-------- Exercise passage

Alleged kidney trafficker remanded in custody

Amit Kumar accused of heading illegal organ transplant ring

THE TORONTO STAR, February 10, 2008
SONYA FATAH

NEW DELHI, India—The country’s premier investigating agency began interrogating the alleged mastermind behind the recently-busted illegal kidney transplant racket after judicial authorities authorized a 12-day police remand.
Avoiding the media glare, authorities from the Central Bureau of Investigation produced Amit Kumar before the chief metropolitan magistrate, Sanjeev Jain, at his Delhi residence after he was handed over by Nepalese authorities.

Kumar will come before the CBI’s special court in Ambala in the state of Haryana on Feb. 22.

In the latest revelations on the increasingly sinister kidney transplant scandal, sources at the CBI said that Kumar was also running a clinic in Noida, east of New Delhi, in a house owned by a senior bureaucrat who is close to the chief minister of Uttar Pradesh, Mayawati.

Since the Jan. 24 raid on Kumar’s hospital in Gurgaon, it has also been revealed that the doctor had connections with high-level officials, Bollywood celebrities and even Mumbai’s notorious underworld.

Investigating officials remained tight-lipped at the end of Kumar’s first day of questioning.

“We are interrogating Amit Kumar and it is too early to describe his role in the racket,” said a CBI spokesperson.

Meanwhile, police are building their case against Kumar and the illegal organ trafficking operation, which is alleged to have transplanted more than 500 kidneys into foreign and well-paying Indian patients. Police allege that Kumar and his network forcibly removed kidneys from more than 500 poor labourers over a period of nine years.

----------------
-------- Data section

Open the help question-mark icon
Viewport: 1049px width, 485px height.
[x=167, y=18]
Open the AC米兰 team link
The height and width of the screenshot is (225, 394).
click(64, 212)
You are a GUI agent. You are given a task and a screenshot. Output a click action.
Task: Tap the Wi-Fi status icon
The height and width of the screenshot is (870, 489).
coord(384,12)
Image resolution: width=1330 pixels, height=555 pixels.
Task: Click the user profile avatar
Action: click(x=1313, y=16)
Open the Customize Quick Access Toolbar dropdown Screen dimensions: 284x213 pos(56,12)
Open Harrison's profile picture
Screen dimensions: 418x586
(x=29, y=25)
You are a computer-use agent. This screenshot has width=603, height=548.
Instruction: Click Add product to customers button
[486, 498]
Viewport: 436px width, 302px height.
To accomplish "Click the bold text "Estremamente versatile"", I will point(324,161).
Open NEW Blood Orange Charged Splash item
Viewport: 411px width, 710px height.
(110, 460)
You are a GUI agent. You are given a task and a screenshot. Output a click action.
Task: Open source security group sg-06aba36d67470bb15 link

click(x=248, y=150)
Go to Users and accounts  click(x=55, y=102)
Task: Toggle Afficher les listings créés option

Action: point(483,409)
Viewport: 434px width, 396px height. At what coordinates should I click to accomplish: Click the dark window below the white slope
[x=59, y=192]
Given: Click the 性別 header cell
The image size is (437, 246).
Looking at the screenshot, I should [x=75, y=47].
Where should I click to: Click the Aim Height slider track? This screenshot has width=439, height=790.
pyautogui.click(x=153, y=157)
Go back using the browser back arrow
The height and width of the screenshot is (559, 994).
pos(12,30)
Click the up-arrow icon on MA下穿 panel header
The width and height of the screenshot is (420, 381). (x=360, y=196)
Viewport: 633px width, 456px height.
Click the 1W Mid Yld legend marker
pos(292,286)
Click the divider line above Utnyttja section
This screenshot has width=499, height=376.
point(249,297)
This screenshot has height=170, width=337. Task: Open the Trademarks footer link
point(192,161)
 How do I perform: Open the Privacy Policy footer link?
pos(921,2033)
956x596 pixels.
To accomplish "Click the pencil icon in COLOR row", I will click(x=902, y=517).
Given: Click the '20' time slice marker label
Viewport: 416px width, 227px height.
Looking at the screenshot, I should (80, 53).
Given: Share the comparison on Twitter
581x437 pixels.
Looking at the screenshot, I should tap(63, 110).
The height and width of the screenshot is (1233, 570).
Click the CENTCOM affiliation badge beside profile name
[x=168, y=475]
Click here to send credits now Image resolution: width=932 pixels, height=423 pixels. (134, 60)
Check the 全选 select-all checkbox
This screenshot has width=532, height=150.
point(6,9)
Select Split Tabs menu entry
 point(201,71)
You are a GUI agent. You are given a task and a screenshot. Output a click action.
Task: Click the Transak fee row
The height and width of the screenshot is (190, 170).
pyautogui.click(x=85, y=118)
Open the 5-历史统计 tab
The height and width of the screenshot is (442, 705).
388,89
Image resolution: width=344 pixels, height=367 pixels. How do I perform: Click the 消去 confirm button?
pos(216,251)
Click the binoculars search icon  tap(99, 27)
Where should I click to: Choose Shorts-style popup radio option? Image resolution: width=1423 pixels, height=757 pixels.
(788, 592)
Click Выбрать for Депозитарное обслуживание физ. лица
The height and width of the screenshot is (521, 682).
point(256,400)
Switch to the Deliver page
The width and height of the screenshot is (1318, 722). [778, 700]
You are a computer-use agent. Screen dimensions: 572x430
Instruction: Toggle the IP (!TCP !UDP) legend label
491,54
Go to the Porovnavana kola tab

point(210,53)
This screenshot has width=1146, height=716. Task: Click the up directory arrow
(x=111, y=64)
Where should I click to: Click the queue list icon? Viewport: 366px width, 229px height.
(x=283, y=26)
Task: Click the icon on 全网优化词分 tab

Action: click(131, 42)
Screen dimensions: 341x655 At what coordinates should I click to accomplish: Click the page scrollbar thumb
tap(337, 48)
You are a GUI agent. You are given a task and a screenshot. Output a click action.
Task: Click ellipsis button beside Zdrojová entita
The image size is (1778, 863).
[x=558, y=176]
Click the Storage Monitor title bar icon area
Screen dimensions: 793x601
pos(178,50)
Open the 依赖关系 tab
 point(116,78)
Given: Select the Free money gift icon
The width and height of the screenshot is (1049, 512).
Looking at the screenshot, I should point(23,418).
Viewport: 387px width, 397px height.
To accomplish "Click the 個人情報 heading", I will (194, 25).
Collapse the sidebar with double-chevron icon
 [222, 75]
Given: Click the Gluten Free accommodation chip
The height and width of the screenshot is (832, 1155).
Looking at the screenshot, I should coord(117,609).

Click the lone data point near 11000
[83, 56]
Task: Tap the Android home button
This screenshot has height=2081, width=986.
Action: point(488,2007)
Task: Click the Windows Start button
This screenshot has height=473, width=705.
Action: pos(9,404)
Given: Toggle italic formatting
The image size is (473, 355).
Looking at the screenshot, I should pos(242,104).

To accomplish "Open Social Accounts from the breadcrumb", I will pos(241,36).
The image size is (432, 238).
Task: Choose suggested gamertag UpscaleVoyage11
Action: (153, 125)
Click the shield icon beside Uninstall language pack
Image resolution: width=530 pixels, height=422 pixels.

----------------

Problem A
According to the kidney trafficking article, on what date will Amit Kumar come before the CBI's special court in Ambala?
Problem B
Reproduce the part of the kidney trafficking article between "NEW DELHI, India—The" and "by Nepalese authorities.", inclusive.
Problem C
Write the text that follows the last sentence of the kidney trafficking article.
The entries are not needed here.

Reply A
Feb. 22

Reply B
NEW DELHI, India—The country’s premier investigating agency began interrogating the alleged mastermind behind the recently-busted illegal kidney transplant racket after judicial authorities authorized a 12-day police remand.
Avoiding the media glare, authorities from the Central Bureau of Investigation produced Amit Kumar before the chief metropolitan magistrate, Sanjeev Jain, at his Delhi residence after he was handed over by Nepalese authorities.

Reply C
A massive hunt was undertaken to track down Kumar following the raid on his Gurgaon hospital. Kumar showed up in Nepal, where is also alleged to have established a hospital for kidney transplants.

An Indian channel reported that Kumar made a desperate attempt to bribe Nepalese police when they nabbed him in his hotel room at the Chitwan forest reserve in southern Nepal. He allegedly offered Nepalese police 2 million rupees if they let him go.

Kumar, whose wife and children live in Brampton, Ont., is also believed to have had Canadian connections.

He insists that he is innocent and did not forcibly remove any kidneys. Police, however, have booked him under several sections of the Indian Penal Code, which include cheating, criminal intimidation, voluntarily causing grievous hurt by grievous hurt by dangerous weapons or means, wrongful confinement and criminal conspiracy. He is also accused of violating the Human Organ Transplant Act.